### Task objective
All records are to be printed exactly as they appear.

### Supplied material

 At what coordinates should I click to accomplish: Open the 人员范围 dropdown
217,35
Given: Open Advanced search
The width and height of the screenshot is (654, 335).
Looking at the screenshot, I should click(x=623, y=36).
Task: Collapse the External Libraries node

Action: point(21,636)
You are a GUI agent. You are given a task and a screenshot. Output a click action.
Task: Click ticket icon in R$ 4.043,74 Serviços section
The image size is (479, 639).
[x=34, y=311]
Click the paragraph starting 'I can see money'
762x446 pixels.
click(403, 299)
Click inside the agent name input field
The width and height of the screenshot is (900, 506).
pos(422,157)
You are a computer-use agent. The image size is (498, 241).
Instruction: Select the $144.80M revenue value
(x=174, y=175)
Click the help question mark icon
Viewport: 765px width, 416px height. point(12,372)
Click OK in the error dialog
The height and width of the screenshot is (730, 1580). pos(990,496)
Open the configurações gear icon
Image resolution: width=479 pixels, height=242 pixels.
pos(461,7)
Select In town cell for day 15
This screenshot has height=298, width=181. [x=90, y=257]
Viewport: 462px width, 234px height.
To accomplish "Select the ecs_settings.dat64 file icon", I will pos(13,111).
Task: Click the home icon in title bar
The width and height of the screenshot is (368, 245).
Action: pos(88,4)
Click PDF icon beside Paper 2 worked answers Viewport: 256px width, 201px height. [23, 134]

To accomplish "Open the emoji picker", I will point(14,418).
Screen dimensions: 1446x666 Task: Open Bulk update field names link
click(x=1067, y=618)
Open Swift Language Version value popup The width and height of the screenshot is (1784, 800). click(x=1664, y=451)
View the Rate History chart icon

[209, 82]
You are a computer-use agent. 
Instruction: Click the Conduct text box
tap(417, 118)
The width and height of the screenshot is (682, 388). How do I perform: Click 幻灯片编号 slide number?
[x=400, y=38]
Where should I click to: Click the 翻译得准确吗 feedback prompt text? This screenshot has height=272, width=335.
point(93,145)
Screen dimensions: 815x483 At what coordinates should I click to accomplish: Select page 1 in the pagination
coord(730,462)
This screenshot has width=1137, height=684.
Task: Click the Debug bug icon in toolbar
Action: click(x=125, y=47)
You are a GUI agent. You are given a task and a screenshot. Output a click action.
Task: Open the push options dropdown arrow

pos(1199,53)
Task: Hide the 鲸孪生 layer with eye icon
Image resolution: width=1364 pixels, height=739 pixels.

### Solution
 At what coordinates should I click to accomplish: Open the 人员范围 dropdown
217,35
Given: Open Advanced search
The width and height of the screenshot is (654, 335).
Looking at the screenshot, I should click(x=623, y=36).
Task: Collapse the External Libraries node

Action: point(21,636)
You are a GUI agent. You are given a task and a screenshot. Output a click action.
Task: Click ticket icon in R$ 4.043,74 Serviços section
The image size is (479, 639).
[x=34, y=311]
Click the paragraph starting 'I can see money'
762x446 pixels.
click(403, 299)
Click inside the agent name input field
The width and height of the screenshot is (900, 506).
pos(422,157)
You are a computer-use agent. The image size is (498, 241).
Instruction: Select the $144.80M revenue value
(x=174, y=175)
Click the help question mark icon
Viewport: 765px width, 416px height. point(12,372)
Click OK in the error dialog
The height and width of the screenshot is (730, 1580). pos(990,496)
Open the configurações gear icon
Image resolution: width=479 pixels, height=242 pixels.
pos(461,7)
Select In town cell for day 15
This screenshot has height=298, width=181. [x=90, y=257]
Viewport: 462px width, 234px height.
To accomplish "Select the ecs_settings.dat64 file icon", I will pos(13,111).
Task: Click the home icon in title bar
The width and height of the screenshot is (368, 245).
Action: pos(88,4)
Click PDF icon beside Paper 2 worked answers Viewport: 256px width, 201px height. [23, 134]

To accomplish "Open the emoji picker", I will point(14,418).
Screen dimensions: 1446x666 Task: Open Bulk update field names link
click(x=1067, y=618)
Open Swift Language Version value popup The width and height of the screenshot is (1784, 800). click(x=1664, y=451)
View the Rate History chart icon

[209, 82]
You are a computer-use agent. 
Instruction: Click the Conduct text box
tap(417, 118)
The width and height of the screenshot is (682, 388). How do I perform: Click 幻灯片编号 slide number?
[x=400, y=38]
Where should I click to: Click the 翻译得准确吗 feedback prompt text? This screenshot has height=272, width=335.
point(93,145)
Screen dimensions: 815x483 At what coordinates should I click to accomplish: Select page 1 in the pagination
coord(730,462)
This screenshot has width=1137, height=684.
Task: Click the Debug bug icon in toolbar
Action: click(x=125, y=47)
You are a GUI agent. You are given a task and a screenshot. Output a click action.
Task: Open the push options dropdown arrow

pos(1199,53)
Task: Hide the 鲸孪生 layer with eye icon
Image resolution: width=1364 pixels, height=739 pixels.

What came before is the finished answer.